Author: Mario C.D. Paganini

CAPInv. 1491: to politeuma ton Phrygon


i. Geographical area Egypt
ii. Nome Alexandria (L00)
iii. Site Alexandria ?


i. Full name (original language) τὸ πολίτευμα τῶν Φρυγῶν (I.Alex. Imp. 74, ll. 3-4)
ii. Full name (transliterated) to politeuma ton Phrygon


i. Date(s) 3 BC


ii. Name elements
Ethnic:Phrygoi, Phrygians
iii. Descriptive terms πολίτευμα, politeuma
Note Politeuma: I.Alex. Imp. 74, l. 3


i. Source(s) I.Alex. Imp. 74 (Pharmouthi = 27 March – 25 April 3 BC)
Note Other editions of the text are: SB V 7875, OGIS II 658, IG XIV 701, IGRR I 458, AGRW 316.
Online Resources I.Alex. Imp. 74
TM 105972
AGRW ID 1850
i.a. Source type(s) Epigraphic source(s)
i.b. Document(s) typology & language/script Greek dedication to Zeus Phrygios by the former priest of the politeuma of the Phrygians.
i.c. Physical format(s) Black basalt statue base.
ii. Source(s) provenance The stone was found by the forum, on the eastern side of the temple of Jupiter Optimus Maximus, at Pompeii (Campania), on 16 August 1818. However, the statue base originally came from Egypt (on the basis of the material, the language, the format of the date according to the Egyptian calendar, and the content), and had been probably set up in Alexandria. The stone is now at the Museo Archeologico of Naples (Inv. 2475).
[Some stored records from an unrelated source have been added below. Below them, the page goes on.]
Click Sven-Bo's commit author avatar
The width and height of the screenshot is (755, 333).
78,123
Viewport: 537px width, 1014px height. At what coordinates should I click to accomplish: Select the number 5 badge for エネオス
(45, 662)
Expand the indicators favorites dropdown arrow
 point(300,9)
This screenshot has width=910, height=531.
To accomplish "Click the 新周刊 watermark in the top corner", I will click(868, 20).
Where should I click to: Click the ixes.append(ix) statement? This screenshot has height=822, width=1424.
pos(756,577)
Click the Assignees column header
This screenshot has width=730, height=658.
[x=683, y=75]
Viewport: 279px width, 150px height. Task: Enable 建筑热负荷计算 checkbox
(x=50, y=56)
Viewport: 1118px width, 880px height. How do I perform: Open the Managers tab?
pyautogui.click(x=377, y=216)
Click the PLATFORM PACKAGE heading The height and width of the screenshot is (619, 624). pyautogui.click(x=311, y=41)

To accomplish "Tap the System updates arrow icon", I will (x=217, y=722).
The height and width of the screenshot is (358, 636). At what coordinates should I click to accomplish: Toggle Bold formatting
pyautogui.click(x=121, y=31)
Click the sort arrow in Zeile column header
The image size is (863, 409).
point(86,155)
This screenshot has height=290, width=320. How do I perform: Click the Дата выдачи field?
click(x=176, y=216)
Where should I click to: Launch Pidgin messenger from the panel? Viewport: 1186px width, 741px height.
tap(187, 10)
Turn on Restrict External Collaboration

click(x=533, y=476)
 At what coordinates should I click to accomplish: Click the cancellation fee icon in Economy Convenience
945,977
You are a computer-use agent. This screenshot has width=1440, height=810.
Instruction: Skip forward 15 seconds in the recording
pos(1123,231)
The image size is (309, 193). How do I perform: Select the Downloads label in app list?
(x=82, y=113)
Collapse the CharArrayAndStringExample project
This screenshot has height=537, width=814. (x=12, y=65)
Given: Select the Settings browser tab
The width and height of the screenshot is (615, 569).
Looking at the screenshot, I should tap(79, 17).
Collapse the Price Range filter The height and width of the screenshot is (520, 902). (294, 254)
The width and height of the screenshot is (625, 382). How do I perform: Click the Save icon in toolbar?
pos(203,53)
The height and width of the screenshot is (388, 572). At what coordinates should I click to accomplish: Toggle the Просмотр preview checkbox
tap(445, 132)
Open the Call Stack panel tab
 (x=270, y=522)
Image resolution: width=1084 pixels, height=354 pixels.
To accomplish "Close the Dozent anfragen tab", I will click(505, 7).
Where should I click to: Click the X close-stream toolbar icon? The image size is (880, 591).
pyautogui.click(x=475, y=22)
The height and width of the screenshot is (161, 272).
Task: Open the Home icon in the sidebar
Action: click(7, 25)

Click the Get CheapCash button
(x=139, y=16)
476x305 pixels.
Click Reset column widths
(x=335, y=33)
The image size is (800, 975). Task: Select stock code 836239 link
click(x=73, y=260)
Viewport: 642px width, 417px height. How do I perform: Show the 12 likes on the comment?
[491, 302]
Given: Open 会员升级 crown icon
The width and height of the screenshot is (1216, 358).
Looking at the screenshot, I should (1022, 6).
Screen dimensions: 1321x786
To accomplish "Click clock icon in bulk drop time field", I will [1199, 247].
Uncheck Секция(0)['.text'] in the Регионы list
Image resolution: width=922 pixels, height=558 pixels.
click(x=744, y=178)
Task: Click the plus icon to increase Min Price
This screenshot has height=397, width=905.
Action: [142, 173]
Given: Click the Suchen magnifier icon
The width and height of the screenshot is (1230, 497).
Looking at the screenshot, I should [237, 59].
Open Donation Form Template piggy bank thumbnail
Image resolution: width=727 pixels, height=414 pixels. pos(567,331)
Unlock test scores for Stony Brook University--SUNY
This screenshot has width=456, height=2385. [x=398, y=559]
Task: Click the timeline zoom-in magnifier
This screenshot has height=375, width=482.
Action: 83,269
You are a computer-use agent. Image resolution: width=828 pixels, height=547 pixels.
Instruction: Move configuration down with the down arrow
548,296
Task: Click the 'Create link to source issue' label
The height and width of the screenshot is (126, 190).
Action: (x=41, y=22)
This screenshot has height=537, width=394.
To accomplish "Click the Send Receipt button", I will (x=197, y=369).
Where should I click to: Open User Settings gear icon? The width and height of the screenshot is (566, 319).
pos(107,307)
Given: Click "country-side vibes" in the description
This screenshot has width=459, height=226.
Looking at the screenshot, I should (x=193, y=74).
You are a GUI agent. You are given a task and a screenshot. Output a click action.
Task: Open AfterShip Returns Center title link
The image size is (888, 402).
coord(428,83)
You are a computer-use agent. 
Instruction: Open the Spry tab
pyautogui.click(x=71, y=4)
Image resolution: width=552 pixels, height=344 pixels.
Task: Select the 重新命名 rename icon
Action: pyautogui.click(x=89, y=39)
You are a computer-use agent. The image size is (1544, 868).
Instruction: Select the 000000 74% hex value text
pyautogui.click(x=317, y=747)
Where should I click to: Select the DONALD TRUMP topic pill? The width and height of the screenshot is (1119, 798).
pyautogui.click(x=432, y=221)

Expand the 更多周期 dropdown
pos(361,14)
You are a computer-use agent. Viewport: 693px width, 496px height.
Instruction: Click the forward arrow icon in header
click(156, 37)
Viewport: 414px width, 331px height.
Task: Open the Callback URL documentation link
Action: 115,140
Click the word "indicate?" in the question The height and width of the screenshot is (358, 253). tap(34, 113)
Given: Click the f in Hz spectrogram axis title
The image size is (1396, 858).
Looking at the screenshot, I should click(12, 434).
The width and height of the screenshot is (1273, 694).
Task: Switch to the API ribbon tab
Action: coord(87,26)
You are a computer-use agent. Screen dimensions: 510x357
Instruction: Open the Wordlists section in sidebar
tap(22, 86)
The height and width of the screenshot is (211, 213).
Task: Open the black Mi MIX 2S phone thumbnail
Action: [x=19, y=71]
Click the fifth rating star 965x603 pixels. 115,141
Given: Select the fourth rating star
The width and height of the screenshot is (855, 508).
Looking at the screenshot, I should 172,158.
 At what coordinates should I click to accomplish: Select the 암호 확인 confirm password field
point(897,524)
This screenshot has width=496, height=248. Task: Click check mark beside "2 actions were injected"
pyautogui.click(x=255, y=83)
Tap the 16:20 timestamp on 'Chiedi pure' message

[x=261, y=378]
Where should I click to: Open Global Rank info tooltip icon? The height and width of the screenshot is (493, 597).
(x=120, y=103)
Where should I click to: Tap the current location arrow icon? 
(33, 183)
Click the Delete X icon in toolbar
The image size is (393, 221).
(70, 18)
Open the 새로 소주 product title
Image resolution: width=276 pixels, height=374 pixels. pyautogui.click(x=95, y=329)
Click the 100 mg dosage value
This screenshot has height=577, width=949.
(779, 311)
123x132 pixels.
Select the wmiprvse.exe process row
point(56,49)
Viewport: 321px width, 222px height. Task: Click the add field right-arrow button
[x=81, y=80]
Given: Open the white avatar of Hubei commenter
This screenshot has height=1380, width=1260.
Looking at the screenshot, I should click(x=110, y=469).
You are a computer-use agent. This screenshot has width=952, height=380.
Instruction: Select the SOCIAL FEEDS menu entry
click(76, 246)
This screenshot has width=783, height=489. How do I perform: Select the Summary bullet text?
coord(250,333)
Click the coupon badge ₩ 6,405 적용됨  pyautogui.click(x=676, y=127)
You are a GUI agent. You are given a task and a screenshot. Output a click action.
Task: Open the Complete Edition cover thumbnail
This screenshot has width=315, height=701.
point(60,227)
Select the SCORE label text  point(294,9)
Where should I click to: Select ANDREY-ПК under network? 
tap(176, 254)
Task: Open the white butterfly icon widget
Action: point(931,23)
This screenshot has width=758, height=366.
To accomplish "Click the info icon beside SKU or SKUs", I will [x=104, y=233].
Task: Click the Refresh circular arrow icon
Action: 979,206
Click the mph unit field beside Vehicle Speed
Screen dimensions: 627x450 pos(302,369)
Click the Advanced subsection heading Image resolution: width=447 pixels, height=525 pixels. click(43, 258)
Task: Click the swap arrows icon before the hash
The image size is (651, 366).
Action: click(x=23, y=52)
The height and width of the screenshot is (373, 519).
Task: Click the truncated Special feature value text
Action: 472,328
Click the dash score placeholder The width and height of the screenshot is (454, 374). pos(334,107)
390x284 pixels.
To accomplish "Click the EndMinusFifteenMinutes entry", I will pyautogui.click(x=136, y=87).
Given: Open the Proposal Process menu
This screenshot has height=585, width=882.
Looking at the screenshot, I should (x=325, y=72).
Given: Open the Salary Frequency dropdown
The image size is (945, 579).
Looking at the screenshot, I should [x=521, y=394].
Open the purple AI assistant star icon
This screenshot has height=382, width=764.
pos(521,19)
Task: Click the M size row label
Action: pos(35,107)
ii. References to buildings/objects Statue of Zeus Phrygios


iv. Officials The politeuma had at least a priest (whose term of office was limited in time), as the dedicant of the statue to Zeus Phrygios is identified in the inscription as former priest of the politeuma: Γάιος Ἰούλιος Ἡφαιστίωνο<ς> | υἱὸς Ἡφαιστίων ἱερατεύσας | τοῦ πολιτεύματος τῶν Φρυ|γῶν, Gaios Ioulios Hephaistionos hyios Hephaistion hierateusas tou politeumatos ton Phrygon (ll. 1-4). The man may have set up the dedication upon leaving his office or some time afterwards.


ii. Gender Men
Note The ex-priest of the politeuma, who is the only member of the group for which we have any information, was a man.
iv. Status All the members of the politeuma may have belonged to the ethnic group of Phrygian immigrants: the fact that the dedication was set up in honour of Zeus Phrygios suggests that the group (or at any rate, his ex-priest) maintained or at all events had some attachment to a Phrygian ethno-religious identity. Like other politeumata of Egypt, they may have originally had a military character: this character may have evolved over the centuries. The ex-priest of the association was a (newly-created) Roman citizen, as his tria nomina (and patronymic) attest: Gaius Julius Hephaistion, son of Hephaistion. He may have formally been an Alexandrian.
vi. Proper names and physical features Γάιος Ἰούλιος Ἡφαιστίωνο<ς> | υἱὸς Ἡφαιστίων ἱερατεύσας | τοῦ πολιτεύματος τῶν Φρυ|γῶν


iii. Worship If we are to think that the ex-priest was setting up the statue of Zeus Phrygios also on behalf of the politeuma which he had served as official at some point in the past, the group worshiped that god. This would not be surprising.
Deities worshipped Zeus Phrygios (?)


i. Private association Certain
Note Given the fact that the group seems to be well-established and organised with some durable intent, with internal organisation, officials, and dealings typical of private associations, it seems certain that the politeuma of Phrygians was organised as private association or at all events as an ethno-congregational group. It must have derived its origins from a group of Phrygian immigrants (presumably mercenaries) who had settled in Egypt (and Alexandria?) under the Ptolemies and set up a politeuma or similar group (the actual characteristics and nature of this original group can only be speculated). The military character of the group (as well as its strict ethnic nature) probably underwent various developments over the centuries: at all events, it can hardly be expected in Roman times.